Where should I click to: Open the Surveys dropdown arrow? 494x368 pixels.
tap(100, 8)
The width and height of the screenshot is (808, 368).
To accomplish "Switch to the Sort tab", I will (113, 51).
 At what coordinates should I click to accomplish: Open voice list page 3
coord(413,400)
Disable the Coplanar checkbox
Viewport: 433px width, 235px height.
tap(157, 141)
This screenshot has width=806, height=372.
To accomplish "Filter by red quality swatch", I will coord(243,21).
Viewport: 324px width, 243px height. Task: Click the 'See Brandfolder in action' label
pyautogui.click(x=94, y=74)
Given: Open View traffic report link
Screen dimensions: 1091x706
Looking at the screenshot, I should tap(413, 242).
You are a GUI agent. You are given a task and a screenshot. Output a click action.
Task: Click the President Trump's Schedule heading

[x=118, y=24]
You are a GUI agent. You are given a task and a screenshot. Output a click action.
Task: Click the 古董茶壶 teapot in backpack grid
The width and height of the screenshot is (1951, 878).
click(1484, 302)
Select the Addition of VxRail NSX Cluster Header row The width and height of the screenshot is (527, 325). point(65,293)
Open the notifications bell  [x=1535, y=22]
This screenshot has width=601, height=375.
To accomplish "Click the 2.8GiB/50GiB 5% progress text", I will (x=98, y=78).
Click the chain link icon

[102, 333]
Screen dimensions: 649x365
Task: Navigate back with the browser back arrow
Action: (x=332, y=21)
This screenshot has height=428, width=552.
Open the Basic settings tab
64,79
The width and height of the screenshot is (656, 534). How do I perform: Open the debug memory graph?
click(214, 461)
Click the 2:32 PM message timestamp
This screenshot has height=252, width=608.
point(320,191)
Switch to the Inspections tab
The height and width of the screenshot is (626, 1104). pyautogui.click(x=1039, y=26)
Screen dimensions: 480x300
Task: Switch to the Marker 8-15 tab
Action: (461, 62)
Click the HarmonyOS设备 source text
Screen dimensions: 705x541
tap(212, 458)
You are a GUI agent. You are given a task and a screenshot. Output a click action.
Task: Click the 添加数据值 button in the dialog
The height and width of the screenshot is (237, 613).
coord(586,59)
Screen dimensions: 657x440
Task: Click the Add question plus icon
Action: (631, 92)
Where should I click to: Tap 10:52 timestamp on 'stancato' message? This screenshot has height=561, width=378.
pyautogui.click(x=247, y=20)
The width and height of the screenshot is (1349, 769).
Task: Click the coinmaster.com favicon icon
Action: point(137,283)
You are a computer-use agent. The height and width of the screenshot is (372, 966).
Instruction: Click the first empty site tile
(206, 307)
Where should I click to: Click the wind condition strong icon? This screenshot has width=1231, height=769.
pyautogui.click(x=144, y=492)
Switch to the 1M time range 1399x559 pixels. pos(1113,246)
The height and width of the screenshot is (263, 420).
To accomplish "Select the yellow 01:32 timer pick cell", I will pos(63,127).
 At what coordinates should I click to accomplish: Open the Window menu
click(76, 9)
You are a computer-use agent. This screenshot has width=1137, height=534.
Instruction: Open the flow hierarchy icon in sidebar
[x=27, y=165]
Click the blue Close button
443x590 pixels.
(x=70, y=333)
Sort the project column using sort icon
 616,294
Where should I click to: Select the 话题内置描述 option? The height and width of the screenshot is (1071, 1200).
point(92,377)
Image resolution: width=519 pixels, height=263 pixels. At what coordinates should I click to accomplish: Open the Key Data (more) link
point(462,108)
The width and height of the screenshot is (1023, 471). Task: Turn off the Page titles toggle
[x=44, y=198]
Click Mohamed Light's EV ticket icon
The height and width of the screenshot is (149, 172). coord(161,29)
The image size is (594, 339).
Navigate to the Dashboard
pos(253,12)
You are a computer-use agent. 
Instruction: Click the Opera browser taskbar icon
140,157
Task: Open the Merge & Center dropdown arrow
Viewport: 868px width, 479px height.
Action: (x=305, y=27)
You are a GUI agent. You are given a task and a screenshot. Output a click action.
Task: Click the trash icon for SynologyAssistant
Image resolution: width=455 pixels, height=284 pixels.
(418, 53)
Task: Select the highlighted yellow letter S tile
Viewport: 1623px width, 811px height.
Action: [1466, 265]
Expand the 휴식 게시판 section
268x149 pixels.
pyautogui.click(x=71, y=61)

#### TASK GOAL
Only the lines above that include the word "yellow" belong in the answer; copy each one.

#### SOLUTION TO THIS EXERCISE
To accomplish "Select the yellow 01:32 timer pick cell", I will pos(63,127).
Task: Select the highlighted yellow letter S tile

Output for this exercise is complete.